Please repeat all of the listing exactly.

________________________

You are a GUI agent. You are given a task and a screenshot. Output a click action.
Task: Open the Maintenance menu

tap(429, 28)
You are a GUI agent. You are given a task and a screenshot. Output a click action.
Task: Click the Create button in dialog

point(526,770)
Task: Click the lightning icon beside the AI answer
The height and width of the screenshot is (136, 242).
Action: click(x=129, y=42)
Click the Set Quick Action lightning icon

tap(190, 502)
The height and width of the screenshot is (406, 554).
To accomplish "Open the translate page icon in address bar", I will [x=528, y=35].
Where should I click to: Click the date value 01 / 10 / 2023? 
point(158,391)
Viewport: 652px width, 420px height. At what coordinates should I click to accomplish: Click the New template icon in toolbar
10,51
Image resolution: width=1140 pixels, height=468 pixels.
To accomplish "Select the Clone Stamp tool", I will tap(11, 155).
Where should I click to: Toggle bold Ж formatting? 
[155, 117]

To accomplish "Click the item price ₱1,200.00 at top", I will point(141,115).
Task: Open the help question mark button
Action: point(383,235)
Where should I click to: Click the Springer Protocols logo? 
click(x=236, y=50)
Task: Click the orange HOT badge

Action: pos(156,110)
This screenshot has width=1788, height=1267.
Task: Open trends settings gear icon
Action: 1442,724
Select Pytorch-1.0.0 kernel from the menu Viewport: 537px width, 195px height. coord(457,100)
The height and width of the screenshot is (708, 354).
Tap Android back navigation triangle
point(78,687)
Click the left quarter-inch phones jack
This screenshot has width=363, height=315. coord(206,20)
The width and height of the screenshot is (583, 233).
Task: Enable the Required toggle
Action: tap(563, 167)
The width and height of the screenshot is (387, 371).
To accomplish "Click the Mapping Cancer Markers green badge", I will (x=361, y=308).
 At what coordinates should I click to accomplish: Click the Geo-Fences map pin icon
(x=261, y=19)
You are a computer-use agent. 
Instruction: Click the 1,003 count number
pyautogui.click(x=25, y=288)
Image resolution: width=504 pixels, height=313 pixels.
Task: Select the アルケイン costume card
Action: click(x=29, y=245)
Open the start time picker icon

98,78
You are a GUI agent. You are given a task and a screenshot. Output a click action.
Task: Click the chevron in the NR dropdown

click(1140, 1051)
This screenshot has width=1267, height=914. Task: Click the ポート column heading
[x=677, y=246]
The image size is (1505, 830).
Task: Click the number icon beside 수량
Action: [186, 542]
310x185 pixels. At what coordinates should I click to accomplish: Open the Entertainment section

________________________

- Result:
You are a GUI agent. You are given a task and a screenshot. Output a click action.
Task: Open the Maintenance menu

tap(429, 28)
You are a GUI agent. You are given a task and a screenshot. Output a click action.
Task: Click the Create button in dialog

point(526,770)
Task: Click the lightning icon beside the AI answer
The height and width of the screenshot is (136, 242).
Action: click(x=129, y=42)
Click the Set Quick Action lightning icon

tap(190, 502)
The height and width of the screenshot is (406, 554).
To accomplish "Open the translate page icon in address bar", I will [x=528, y=35].
Where should I click to: Click the date value 01 / 10 / 2023? 
point(158,391)
Viewport: 652px width, 420px height. At what coordinates should I click to accomplish: Click the New template icon in toolbar
10,51
Image resolution: width=1140 pixels, height=468 pixels.
To accomplish "Select the Clone Stamp tool", I will tap(11, 155).
Where should I click to: Toggle bold Ж formatting? 
[155, 117]

To accomplish "Click the item price ₱1,200.00 at top", I will point(141,115).
Task: Open the help question mark button
Action: point(383,235)
Where should I click to: Click the Springer Protocols logo? 
click(x=236, y=50)
Task: Click the orange HOT badge

Action: pos(156,110)
This screenshot has width=1788, height=1267.
Task: Open trends settings gear icon
Action: 1442,724
Select Pytorch-1.0.0 kernel from the menu Viewport: 537px width, 195px height. coord(457,100)
The height and width of the screenshot is (708, 354).
Tap Android back navigation triangle
point(78,687)
Click the left quarter-inch phones jack
This screenshot has width=363, height=315. coord(206,20)
The width and height of the screenshot is (583, 233).
Task: Enable the Required toggle
Action: tap(563, 167)
The width and height of the screenshot is (387, 371).
To accomplish "Click the Mapping Cancer Markers green badge", I will (x=361, y=308).
 At what coordinates should I click to accomplish: Click the Geo-Fences map pin icon
(x=261, y=19)
You are a computer-use agent. 
Instruction: Click the 1,003 count number
pyautogui.click(x=25, y=288)
Image resolution: width=504 pixels, height=313 pixels.
Task: Select the アルケイン costume card
Action: click(x=29, y=245)
Open the start time picker icon

98,78
You are a GUI agent. You are given a task and a screenshot. Output a click action.
Task: Click the chevron in the NR dropdown

click(1140, 1051)
This screenshot has width=1267, height=914. Task: Click the ポート column heading
[x=677, y=246]
The image size is (1505, 830).
Task: Click the number icon beside 수량
Action: [186, 542]
310x185 pixels. At what coordinates should I click to accomplish: Open the Entertainment section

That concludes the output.